## TASK
Show all lines below holding the string "width".

[Excerpts from a dataset]
★ ★ ★ ★
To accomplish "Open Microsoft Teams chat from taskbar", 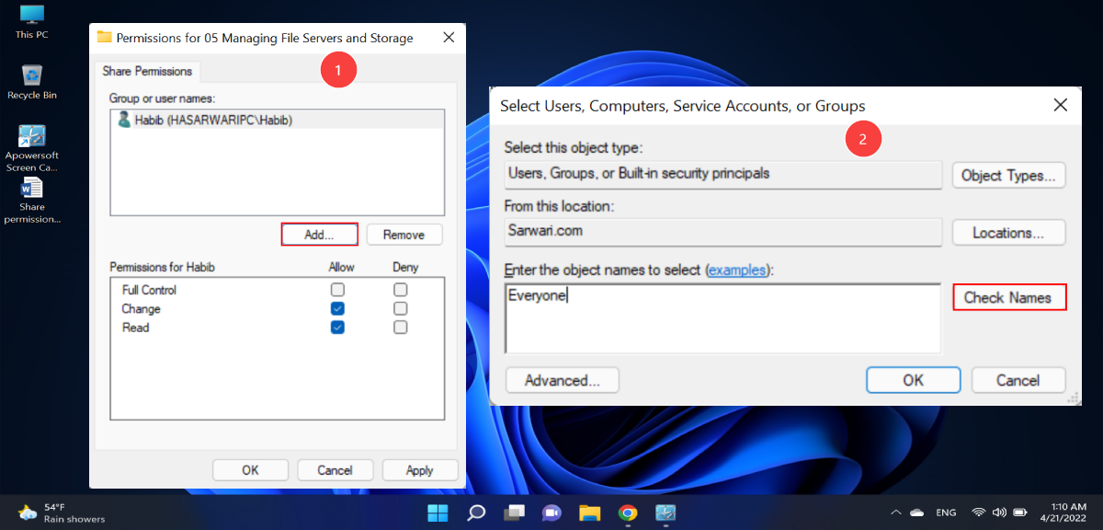I will tap(552, 513).
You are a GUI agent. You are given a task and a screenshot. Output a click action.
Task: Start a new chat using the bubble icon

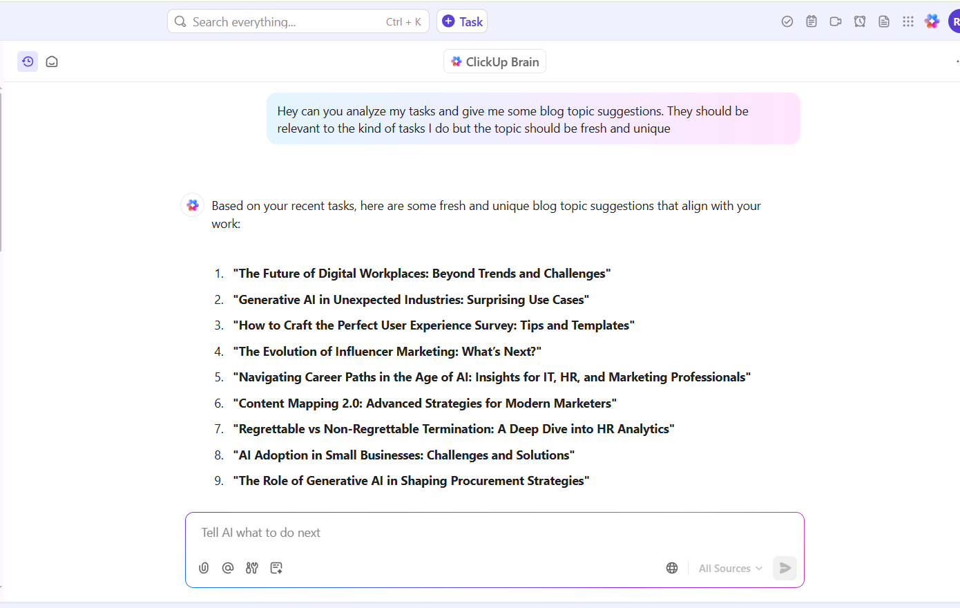click(x=52, y=61)
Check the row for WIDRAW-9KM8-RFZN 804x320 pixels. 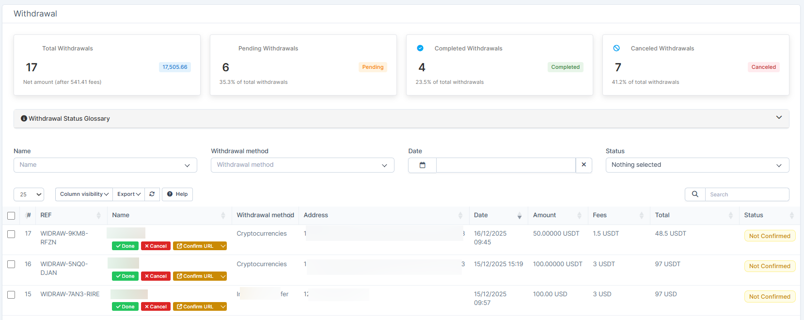[11, 234]
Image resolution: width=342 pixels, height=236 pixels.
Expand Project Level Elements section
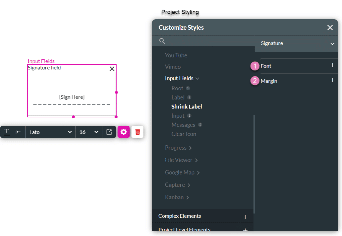tap(245, 229)
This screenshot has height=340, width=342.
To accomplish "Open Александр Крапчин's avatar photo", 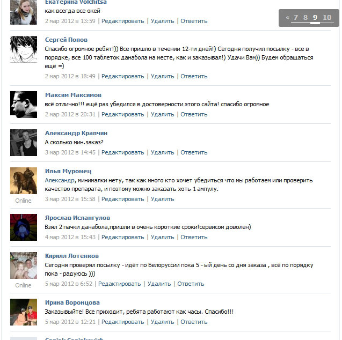I will (24, 143).

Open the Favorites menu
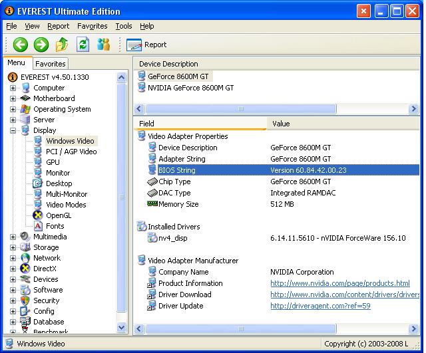[x=92, y=26]
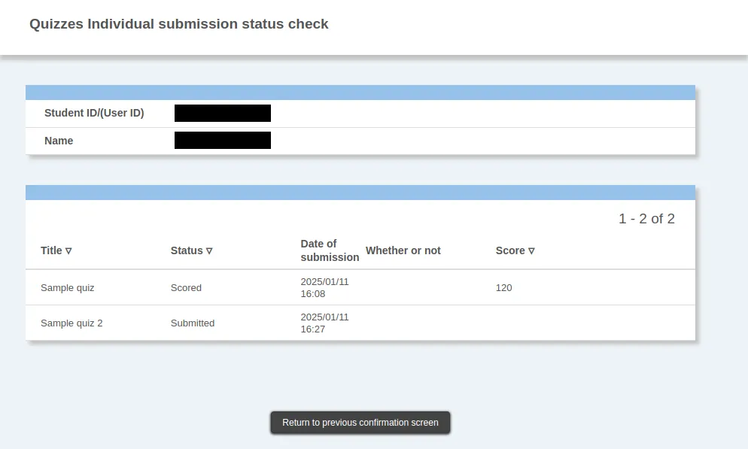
★ ★ ★ ★
## SOLUTION TO THIS EXERCISE
Image resolution: width=342 pixels, height=236 pixels.
This screenshot has height=340, width=342.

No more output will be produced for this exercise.